Na terra de ninguém do meu celular, a guerra chegou ao ápice logo depois das eleições, quando o tio Eurípedes perguntou o que podia levar pro Natal da tia Eugênia, o tio Agenor falou “Leva mortadela, não é disso que VOCÊS gostam?!” e o peru subiu no telhado. (Nomes e situações foram ligeiramente alterados para o bem do meu convívio familiar).
Então Bolsonaro assumiu e, diante do seu show de horrores, começou a pacificação. Até fevereiro ainda se lia nos meus grupos um ou outro “Mas e o PT, hein?!”, “E o Lula, hein?!”. Em algum momento, porém, entre o vídeo do “golden shower” e a fala sobre gays, turistas & sexo, até o tio Agenor deu o braço a torcer: “Gente, esse homem é louco ou burro?”.
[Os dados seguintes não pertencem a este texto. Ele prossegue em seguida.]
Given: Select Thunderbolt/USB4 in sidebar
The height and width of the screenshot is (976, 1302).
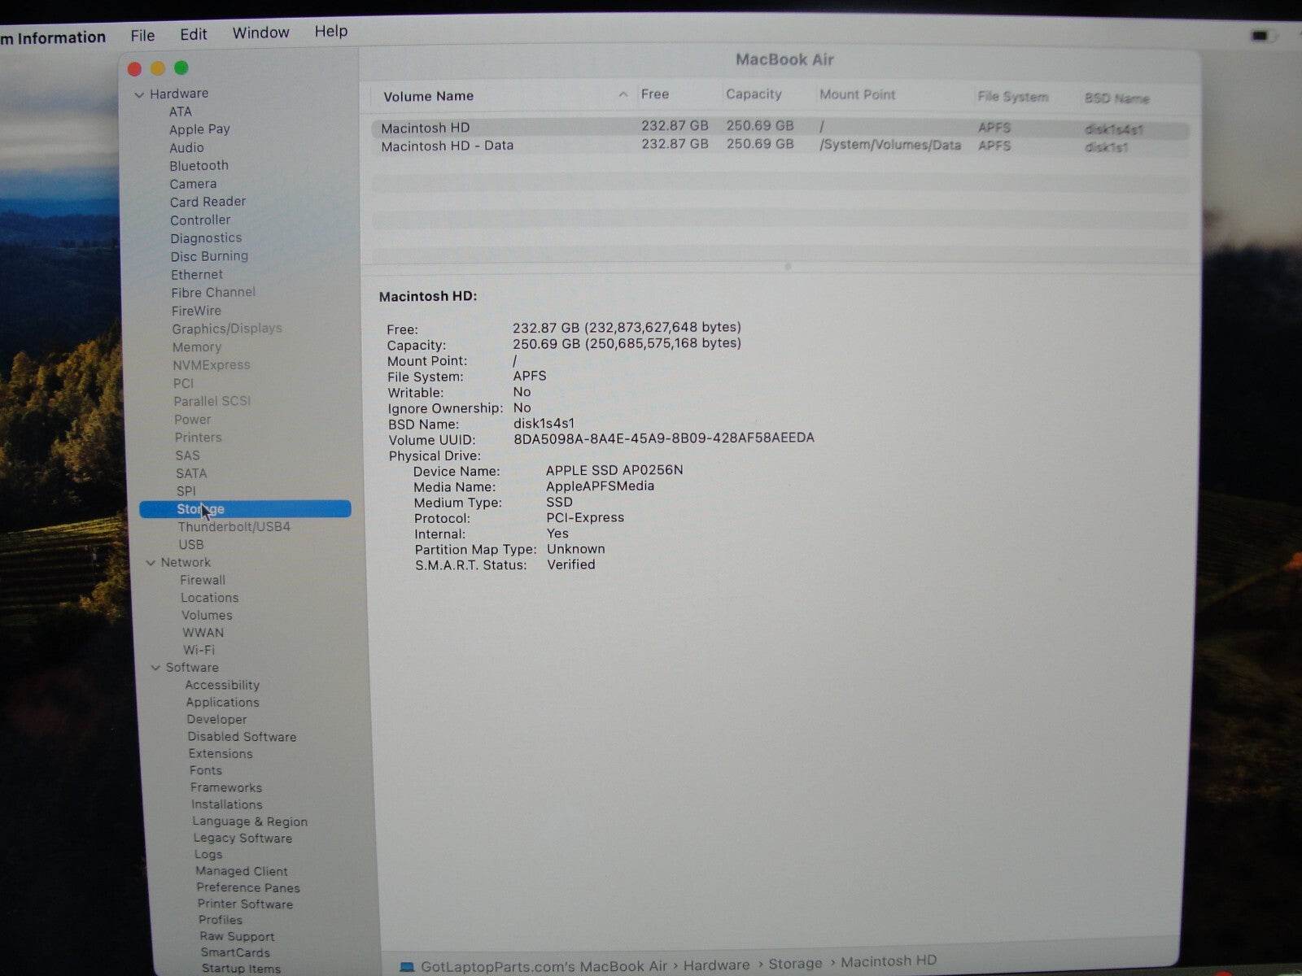Looking at the screenshot, I should coord(234,527).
O burro, percebo agora, se parece com o gênio. Ele é imprevisível, surpreendente, criativo: o burro vê o que ninguém mais vê. Bolsonaro é como um Picasso que realmente enxergasse o mundo retorcido. Ou plano? É como uma criança de dois anos que não pode ficar só, sob risco de botar a Presidência na tomada, engasgar com uma reforma, emporcalhar com guache todas as instituições, botar fogo na casa.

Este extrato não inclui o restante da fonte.